_Objective_:
Rewrite everything from the line containing "Expand the key signature options" down to the line containing "pyautogui.click(x=214, y=135)", both included, as a JSON list of strings with one string per line and blank lines left out.

_Rows_:
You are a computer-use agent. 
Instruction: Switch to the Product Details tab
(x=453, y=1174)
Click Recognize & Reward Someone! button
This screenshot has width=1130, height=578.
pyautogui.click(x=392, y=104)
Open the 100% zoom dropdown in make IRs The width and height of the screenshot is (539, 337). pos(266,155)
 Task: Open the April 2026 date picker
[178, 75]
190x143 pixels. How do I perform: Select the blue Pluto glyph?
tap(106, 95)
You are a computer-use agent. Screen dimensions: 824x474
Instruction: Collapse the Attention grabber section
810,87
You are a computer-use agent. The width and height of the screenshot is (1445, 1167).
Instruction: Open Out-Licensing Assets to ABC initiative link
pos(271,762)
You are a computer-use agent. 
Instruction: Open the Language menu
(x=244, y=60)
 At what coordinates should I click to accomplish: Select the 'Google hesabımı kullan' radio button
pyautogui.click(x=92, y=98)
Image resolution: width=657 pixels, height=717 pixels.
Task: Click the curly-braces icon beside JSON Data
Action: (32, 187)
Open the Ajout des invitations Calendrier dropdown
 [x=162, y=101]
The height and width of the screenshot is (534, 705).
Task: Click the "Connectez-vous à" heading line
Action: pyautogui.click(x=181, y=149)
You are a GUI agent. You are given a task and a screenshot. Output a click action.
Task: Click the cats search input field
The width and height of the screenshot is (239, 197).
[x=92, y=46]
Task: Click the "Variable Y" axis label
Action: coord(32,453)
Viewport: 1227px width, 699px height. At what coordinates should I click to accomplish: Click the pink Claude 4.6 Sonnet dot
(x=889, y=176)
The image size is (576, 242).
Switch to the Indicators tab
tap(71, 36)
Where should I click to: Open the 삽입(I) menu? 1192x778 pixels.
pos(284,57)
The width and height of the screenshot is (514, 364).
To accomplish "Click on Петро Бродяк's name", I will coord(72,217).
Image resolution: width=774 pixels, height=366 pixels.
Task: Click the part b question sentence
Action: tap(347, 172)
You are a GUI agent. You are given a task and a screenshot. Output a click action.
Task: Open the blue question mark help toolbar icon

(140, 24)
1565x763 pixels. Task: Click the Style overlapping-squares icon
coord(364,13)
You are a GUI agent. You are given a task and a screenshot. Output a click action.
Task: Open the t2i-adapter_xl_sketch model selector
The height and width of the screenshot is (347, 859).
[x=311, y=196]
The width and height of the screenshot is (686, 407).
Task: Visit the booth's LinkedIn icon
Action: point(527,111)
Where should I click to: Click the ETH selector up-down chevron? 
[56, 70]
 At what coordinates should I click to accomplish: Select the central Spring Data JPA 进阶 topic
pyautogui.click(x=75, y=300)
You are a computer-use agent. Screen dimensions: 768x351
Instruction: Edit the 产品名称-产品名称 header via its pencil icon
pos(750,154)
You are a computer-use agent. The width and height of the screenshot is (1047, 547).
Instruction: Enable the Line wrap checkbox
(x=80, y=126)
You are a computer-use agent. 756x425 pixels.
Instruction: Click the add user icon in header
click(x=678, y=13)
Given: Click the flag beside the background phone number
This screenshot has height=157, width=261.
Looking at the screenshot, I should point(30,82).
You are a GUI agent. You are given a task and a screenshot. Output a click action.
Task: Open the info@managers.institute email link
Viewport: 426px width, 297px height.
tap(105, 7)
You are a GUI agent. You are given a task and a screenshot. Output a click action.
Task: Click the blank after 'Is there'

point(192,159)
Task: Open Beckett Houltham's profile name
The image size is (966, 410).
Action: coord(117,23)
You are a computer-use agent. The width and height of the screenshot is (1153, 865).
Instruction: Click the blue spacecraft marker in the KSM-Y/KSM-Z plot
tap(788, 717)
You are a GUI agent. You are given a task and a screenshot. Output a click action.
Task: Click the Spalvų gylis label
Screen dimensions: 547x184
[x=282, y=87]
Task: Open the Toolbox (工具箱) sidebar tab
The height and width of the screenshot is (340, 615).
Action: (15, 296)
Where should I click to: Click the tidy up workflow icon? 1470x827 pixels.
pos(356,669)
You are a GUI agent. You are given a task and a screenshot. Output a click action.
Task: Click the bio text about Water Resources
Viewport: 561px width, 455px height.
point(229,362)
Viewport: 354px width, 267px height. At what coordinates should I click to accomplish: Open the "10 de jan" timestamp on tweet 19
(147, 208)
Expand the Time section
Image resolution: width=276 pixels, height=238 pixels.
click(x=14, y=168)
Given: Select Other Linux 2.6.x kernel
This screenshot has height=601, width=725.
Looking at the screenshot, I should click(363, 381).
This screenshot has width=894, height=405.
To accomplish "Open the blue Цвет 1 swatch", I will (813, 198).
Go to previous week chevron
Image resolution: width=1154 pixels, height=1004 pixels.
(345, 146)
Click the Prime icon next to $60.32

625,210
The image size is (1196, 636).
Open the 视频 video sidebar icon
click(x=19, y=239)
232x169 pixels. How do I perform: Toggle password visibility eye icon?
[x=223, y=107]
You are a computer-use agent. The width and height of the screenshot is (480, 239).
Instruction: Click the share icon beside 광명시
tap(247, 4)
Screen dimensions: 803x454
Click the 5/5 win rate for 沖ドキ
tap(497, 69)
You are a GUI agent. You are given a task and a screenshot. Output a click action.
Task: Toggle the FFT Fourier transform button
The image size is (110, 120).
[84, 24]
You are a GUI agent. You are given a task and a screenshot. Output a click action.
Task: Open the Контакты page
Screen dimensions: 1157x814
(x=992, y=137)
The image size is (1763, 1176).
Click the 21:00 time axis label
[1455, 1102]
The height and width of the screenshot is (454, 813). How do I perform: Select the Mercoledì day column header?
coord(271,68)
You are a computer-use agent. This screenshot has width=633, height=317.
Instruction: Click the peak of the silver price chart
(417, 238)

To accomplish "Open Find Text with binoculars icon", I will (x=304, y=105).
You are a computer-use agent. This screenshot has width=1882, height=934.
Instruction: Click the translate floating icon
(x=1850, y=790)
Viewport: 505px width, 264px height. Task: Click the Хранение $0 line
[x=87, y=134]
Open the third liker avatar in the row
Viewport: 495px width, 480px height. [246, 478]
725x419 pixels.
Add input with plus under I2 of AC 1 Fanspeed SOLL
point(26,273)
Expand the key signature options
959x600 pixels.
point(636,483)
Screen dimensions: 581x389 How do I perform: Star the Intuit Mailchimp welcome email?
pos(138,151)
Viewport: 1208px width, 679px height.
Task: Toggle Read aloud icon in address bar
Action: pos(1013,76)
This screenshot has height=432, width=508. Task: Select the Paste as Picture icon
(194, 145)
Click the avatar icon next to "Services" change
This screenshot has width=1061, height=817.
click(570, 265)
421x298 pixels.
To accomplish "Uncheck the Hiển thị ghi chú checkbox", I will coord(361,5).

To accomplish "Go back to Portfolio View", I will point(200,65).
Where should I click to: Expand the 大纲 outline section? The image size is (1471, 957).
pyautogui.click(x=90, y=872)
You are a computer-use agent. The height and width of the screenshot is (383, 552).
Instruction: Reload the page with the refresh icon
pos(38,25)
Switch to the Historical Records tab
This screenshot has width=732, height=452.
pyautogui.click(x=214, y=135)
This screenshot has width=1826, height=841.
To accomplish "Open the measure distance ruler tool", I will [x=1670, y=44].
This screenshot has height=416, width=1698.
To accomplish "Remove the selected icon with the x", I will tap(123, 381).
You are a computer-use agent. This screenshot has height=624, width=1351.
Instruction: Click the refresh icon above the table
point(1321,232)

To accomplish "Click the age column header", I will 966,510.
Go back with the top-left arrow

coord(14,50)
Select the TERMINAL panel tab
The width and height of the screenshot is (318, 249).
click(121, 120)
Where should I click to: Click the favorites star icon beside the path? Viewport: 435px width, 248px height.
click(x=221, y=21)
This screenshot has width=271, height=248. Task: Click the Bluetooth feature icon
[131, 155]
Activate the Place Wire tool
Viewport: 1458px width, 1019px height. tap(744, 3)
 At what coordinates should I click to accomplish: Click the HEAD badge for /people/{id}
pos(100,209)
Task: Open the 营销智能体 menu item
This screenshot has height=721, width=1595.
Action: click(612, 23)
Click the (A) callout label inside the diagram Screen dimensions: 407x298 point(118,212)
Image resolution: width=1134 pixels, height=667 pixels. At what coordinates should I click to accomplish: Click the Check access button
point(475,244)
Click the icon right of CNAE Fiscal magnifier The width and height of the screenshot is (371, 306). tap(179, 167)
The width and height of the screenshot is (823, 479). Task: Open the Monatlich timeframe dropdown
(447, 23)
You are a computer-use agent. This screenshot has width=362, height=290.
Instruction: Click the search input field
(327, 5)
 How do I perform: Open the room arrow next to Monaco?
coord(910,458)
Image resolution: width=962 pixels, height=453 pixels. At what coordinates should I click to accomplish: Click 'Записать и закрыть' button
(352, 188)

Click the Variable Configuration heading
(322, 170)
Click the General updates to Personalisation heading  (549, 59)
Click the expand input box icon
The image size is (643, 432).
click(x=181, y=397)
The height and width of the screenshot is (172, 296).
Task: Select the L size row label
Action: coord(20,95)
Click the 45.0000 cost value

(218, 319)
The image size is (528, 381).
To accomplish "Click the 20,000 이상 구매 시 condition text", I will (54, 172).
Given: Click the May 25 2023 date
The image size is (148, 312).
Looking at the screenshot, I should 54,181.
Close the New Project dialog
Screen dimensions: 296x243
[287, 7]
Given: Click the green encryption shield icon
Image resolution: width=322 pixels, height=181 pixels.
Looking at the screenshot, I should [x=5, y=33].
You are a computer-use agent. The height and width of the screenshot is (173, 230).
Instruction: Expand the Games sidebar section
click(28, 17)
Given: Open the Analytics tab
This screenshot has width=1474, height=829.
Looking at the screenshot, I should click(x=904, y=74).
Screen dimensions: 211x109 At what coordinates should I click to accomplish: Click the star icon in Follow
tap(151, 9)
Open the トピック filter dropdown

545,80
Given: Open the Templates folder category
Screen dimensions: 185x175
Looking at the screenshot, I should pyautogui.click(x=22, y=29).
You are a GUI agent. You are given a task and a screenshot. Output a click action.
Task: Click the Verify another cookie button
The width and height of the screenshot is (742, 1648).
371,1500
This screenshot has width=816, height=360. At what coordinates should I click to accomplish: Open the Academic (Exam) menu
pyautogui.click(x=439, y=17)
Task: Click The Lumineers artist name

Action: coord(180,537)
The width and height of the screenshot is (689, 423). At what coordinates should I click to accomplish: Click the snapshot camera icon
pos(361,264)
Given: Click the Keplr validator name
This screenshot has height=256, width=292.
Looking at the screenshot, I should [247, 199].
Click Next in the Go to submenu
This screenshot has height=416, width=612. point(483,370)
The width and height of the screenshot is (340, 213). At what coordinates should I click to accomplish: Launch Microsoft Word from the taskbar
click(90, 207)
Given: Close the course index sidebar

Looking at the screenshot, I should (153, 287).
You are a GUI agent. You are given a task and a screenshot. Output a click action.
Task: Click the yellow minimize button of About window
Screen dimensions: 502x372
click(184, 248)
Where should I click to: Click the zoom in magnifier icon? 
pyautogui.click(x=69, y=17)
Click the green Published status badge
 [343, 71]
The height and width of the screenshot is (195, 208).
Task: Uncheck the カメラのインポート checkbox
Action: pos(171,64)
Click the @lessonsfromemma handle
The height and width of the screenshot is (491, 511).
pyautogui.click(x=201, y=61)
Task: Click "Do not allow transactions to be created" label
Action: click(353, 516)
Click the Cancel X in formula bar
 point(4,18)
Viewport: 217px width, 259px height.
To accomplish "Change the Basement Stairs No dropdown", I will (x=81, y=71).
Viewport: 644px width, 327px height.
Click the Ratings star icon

_Response to this exercise_:
[
  "Expand the key signature options",
  "959x600 pixels.",
  "point(636,483)",
  "Screen dimensions: 581x389 How do I perform: Star the Intuit Mailchimp welcome email?",
  "pos(138,151)",
  "Viewport: 1208px width, 679px height.",
  "Task: Toggle Read aloud icon in address bar",
  "Action: pos(1013,76)",
  "This screenshot has height=432, width=508. Task: Select the Paste as Picture icon",
  "(194, 145)",
  "Click the avatar icon next to \"Services\" change",
  "This screenshot has width=1061, height=817.",
  "click(570, 265)",
  "421x298 pixels.",
  "To accomplish \"Uncheck the Hiển thị ghi chú checkbox\", I will coord(361,5).",
  "To accomplish \"Go back to Portfolio View\", I will point(200,65).",
  "Where should I click to: Expand the 大纲 outline section? The image size is (1471, 957).",
  "pyautogui.click(x=90, y=872)",
  "You are a computer-use agent. The height and width of the screenshot is (383, 552).",
  "Instruction: Reload the page with the refresh icon",
  "pos(38,25)",
  "Switch to the Historical Records tab",
  "This screenshot has width=732, height=452.",
  "pyautogui.click(x=214, y=135)"
]